If the posterior tibial tendon functions, it can be transferred from the leg to the top of the foot. This accomplishes two important things. First, it takes away the deforming force of the muscle that twists the foot inward. Second, it provides strength for the ankle to move up. This can make all the difference to someone who wants to avoid braces or who has feet that are not sitting flat within braces. At the same surgery, if the peroneus longus is also strong enough (which is usually the case), it is transferred to the outside of the foot into the peroneus brevis. This is done by sewing the tendons together. This transfer takes away the deforming force of the peroneus longus that is pulling down the inside of the foot and creates a stabilizing force to prevent the foot from twisting inward. CMT surgery is all about taking away the strong tendons that are deforming the foot and transferring them to strengthen the weaker tendons.

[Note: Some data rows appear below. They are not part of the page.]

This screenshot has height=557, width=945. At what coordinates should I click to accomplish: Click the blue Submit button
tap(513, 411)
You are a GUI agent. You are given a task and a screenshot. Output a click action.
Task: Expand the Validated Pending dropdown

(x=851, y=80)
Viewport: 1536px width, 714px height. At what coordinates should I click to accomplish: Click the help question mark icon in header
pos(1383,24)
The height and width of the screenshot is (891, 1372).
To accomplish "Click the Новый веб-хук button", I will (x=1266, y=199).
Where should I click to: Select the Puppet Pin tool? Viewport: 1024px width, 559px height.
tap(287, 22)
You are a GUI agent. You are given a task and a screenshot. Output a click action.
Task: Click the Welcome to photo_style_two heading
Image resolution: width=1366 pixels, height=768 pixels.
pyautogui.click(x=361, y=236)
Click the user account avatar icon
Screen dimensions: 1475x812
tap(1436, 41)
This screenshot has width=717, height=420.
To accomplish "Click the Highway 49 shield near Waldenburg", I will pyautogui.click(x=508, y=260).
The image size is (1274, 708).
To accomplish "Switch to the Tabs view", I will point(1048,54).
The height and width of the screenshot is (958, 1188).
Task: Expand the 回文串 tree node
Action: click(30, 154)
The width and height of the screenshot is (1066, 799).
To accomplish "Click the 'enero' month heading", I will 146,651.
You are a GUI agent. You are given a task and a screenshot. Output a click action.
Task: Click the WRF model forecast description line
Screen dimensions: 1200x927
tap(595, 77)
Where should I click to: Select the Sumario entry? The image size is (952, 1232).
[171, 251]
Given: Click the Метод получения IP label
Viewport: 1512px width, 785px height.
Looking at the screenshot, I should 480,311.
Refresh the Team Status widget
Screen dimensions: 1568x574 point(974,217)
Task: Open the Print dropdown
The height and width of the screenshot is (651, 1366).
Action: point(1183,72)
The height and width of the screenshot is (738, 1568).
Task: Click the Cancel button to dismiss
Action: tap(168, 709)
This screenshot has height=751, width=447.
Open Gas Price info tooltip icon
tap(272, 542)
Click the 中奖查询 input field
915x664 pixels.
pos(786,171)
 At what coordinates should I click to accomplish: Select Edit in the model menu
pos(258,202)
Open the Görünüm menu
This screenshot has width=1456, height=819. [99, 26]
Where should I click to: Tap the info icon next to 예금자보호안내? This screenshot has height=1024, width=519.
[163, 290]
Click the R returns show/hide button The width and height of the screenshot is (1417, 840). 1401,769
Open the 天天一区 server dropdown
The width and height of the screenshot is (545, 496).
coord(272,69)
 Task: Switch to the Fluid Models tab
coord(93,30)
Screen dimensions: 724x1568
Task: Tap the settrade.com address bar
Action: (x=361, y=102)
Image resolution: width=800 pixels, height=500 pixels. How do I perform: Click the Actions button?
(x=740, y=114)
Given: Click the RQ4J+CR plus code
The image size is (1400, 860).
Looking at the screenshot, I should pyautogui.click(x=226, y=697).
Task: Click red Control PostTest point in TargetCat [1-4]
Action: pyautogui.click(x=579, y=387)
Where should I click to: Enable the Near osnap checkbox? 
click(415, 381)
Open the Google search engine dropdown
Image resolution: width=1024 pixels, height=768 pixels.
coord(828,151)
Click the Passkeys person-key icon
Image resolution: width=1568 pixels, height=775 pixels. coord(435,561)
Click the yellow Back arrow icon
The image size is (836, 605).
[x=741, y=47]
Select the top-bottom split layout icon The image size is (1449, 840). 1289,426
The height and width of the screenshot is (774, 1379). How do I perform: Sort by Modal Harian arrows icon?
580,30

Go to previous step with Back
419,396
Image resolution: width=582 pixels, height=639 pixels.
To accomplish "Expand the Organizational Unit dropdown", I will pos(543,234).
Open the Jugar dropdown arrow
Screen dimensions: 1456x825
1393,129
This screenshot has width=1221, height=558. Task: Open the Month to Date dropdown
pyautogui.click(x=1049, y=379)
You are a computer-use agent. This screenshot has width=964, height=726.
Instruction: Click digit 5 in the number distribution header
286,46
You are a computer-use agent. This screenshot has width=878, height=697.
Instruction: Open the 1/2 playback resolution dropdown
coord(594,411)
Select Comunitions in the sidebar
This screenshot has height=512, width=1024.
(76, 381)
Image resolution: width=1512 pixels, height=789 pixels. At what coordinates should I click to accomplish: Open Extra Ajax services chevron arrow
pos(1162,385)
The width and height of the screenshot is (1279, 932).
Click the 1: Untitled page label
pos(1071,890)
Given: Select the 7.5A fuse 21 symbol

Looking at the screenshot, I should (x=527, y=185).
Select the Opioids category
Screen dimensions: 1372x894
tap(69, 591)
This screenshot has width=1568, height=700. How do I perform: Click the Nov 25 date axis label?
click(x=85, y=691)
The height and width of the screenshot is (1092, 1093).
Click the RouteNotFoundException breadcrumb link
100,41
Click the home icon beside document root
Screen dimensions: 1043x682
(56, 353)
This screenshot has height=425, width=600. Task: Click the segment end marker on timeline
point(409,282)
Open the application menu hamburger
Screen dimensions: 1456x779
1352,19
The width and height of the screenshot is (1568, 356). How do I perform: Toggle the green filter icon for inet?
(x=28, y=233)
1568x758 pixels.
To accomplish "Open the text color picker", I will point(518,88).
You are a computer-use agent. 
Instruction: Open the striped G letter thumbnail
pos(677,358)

A final key transfer has to do with the toe extensor tendons that run down the top of the foot (Figure #4). If sufficiently strong, I frequently transfer these tendons into the midfoot, at the top of the arch. The toes no longer deform upward from over-pull of the tendon, and foot drop is minimized. Although not commonly done in the United States, I find that this transfer is often the key to a successful surgery. I am very proud that Max Michalski, MD, my previous resident, and our CMT team at Cedars-Sinai recently won a national first place prize for our published research on this technique.
The longer the muscle imbalance is in place, the worse the deformity becomes and the harder it is to correct with surgery. Big problems start small. Even if your CMT progresses, it is important to balance the foot and minimize further deformity. Please see an orthopedic foot and ankle specialist early.